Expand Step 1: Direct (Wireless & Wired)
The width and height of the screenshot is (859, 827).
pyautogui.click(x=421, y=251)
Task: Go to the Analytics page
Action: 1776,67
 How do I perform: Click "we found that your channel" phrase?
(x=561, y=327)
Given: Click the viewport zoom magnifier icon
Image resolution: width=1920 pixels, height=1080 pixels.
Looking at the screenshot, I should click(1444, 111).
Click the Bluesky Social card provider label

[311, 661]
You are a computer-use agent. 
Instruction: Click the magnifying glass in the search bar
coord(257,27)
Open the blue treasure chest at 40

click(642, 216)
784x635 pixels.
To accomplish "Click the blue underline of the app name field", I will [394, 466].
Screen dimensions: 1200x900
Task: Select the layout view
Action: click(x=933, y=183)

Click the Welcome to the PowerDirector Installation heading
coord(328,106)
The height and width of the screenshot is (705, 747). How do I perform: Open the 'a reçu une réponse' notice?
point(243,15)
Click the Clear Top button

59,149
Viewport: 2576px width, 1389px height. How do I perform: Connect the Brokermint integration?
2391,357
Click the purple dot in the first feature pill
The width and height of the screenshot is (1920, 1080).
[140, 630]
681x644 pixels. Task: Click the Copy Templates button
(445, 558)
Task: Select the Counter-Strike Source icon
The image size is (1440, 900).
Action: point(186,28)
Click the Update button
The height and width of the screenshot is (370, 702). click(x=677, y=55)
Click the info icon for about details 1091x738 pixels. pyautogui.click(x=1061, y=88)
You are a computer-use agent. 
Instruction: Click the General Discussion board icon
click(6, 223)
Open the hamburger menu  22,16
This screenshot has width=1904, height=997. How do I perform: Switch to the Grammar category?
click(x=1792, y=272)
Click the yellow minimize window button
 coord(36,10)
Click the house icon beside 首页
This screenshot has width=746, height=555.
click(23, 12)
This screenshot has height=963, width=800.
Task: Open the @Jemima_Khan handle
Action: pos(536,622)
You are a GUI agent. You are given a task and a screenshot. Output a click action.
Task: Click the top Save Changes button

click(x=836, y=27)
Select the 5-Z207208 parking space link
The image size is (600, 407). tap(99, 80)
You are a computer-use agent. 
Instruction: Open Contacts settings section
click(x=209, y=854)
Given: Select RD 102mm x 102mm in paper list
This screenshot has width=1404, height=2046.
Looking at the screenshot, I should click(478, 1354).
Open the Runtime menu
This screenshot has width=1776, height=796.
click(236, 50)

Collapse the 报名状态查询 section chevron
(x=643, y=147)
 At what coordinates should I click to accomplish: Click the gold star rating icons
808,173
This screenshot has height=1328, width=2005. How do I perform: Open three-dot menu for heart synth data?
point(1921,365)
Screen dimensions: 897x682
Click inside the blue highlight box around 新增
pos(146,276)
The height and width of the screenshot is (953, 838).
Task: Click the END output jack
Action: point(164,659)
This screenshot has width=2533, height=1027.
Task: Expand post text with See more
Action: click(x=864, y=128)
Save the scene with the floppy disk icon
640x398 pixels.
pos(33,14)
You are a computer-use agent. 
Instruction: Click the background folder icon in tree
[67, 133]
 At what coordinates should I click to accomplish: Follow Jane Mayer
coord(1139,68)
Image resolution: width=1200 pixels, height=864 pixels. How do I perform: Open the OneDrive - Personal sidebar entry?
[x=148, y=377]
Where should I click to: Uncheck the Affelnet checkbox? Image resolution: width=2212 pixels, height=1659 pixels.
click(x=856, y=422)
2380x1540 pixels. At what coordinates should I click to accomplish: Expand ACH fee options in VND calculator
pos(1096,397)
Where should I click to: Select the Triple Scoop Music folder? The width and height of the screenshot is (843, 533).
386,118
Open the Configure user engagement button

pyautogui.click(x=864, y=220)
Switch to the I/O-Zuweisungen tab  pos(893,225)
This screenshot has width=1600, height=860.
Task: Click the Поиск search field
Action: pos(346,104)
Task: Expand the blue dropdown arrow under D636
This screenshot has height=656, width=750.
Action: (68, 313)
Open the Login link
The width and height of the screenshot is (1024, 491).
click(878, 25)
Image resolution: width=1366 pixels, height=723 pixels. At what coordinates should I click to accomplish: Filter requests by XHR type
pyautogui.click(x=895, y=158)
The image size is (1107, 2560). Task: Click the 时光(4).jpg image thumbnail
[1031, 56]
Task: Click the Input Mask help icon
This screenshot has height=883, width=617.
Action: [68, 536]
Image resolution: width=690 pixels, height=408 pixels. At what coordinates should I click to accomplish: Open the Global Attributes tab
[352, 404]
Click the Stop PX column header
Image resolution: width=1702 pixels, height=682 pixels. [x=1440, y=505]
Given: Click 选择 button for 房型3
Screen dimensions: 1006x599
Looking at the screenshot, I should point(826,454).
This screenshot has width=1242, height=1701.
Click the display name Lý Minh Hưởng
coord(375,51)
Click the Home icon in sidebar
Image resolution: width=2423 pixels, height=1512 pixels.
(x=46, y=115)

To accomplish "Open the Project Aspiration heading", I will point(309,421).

•••••

Problem statement. Return the entire listing above verbatim, every line from the first through the last.

Exercise result.
Expand Step 1: Direct (Wireless & Wired)
The width and height of the screenshot is (859, 827).
pyautogui.click(x=421, y=251)
Task: Go to the Analytics page
Action: 1776,67
 How do I perform: Click "we found that your channel" phrase?
(x=561, y=327)
Given: Click the viewport zoom magnifier icon
Image resolution: width=1920 pixels, height=1080 pixels.
Looking at the screenshot, I should click(1444, 111).
Click the Bluesky Social card provider label

[311, 661]
You are a computer-use agent. 
Instruction: Click the magnifying glass in the search bar
coord(257,27)
Open the blue treasure chest at 40

click(642, 216)
784x635 pixels.
To accomplish "Click the blue underline of the app name field", I will [394, 466].
Screen dimensions: 1200x900
Task: Select the layout view
Action: click(x=933, y=183)

Click the Welcome to the PowerDirector Installation heading
coord(328,106)
The height and width of the screenshot is (705, 747). How do I perform: Open the 'a reçu une réponse' notice?
point(243,15)
Click the Clear Top button

59,149
Viewport: 2576px width, 1389px height. How do I perform: Connect the Brokermint integration?
2391,357
Click the purple dot in the first feature pill
The width and height of the screenshot is (1920, 1080).
[140, 630]
681x644 pixels. Task: Click the Copy Templates button
(445, 558)
Task: Select the Counter-Strike Source icon
The image size is (1440, 900).
Action: point(186,28)
Click the Update button
The height and width of the screenshot is (370, 702). click(x=677, y=55)
Click the info icon for about details 1091x738 pixels. pyautogui.click(x=1061, y=88)
You are a computer-use agent. 
Instruction: Click the General Discussion board icon
click(6, 223)
Open the hamburger menu  22,16
This screenshot has width=1904, height=997. How do I perform: Switch to the Grammar category?
click(x=1792, y=272)
Click the yellow minimize window button
 coord(36,10)
Click the house icon beside 首页
This screenshot has width=746, height=555.
click(23, 12)
This screenshot has height=963, width=800.
Task: Open the @Jemima_Khan handle
Action: pos(536,622)
You are a GUI agent. You are given a task and a screenshot. Output a click action.
Task: Click the top Save Changes button

click(x=836, y=27)
Select the 5-Z207208 parking space link
The image size is (600, 407). tap(99, 80)
You are a computer-use agent. 
Instruction: Open Contacts settings section
click(x=209, y=854)
Given: Select RD 102mm x 102mm in paper list
This screenshot has width=1404, height=2046.
Looking at the screenshot, I should click(478, 1354).
Open the Runtime menu
This screenshot has width=1776, height=796.
click(236, 50)

Collapse the 报名状态查询 section chevron
(x=643, y=147)
 At what coordinates should I click to accomplish: Click the gold star rating icons
808,173
This screenshot has height=1328, width=2005. How do I perform: Open three-dot menu for heart synth data?
point(1921,365)
Screen dimensions: 897x682
Click inside the blue highlight box around 新增
pos(146,276)
The height and width of the screenshot is (953, 838).
Task: Click the END output jack
Action: point(164,659)
This screenshot has width=2533, height=1027.
Task: Expand post text with See more
Action: click(x=864, y=128)
Save the scene with the floppy disk icon
640x398 pixels.
pos(33,14)
You are a computer-use agent. 
Instruction: Click the background folder icon in tree
[67, 133]
 At what coordinates should I click to accomplish: Follow Jane Mayer
coord(1139,68)
Image resolution: width=1200 pixels, height=864 pixels. How do I perform: Open the OneDrive - Personal sidebar entry?
[x=148, y=377]
Where should I click to: Uncheck the Affelnet checkbox? Image resolution: width=2212 pixels, height=1659 pixels.
click(x=856, y=422)
2380x1540 pixels. At what coordinates should I click to accomplish: Expand ACH fee options in VND calculator
pos(1096,397)
Where should I click to: Select the Triple Scoop Music folder? The width and height of the screenshot is (843, 533).
386,118
Open the Configure user engagement button

pyautogui.click(x=864, y=220)
Switch to the I/O-Zuweisungen tab  pos(893,225)
This screenshot has width=1600, height=860.
Task: Click the Поиск search field
Action: pos(346,104)
Task: Expand the blue dropdown arrow under D636
This screenshot has height=656, width=750.
Action: (68, 313)
Open the Login link
The width and height of the screenshot is (1024, 491).
click(878, 25)
Image resolution: width=1366 pixels, height=723 pixels. At what coordinates should I click to accomplish: Filter requests by XHR type
pyautogui.click(x=895, y=158)
The image size is (1107, 2560). Task: Click the 时光(4).jpg image thumbnail
[1031, 56]
Task: Click the Input Mask help icon
This screenshot has height=883, width=617.
Action: [68, 536]
Image resolution: width=690 pixels, height=408 pixels. At what coordinates should I click to accomplish: Open the Global Attributes tab
[352, 404]
Click the Stop PX column header
Image resolution: width=1702 pixels, height=682 pixels. [x=1440, y=505]
Given: Click 选择 button for 房型3
Screen dimensions: 1006x599
Looking at the screenshot, I should point(826,454).
This screenshot has width=1242, height=1701.
Click the display name Lý Minh Hưởng
coord(375,51)
Click the Home icon in sidebar
Image resolution: width=2423 pixels, height=1512 pixels.
(x=46, y=115)

To accomplish "Open the Project Aspiration heading", I will point(309,421).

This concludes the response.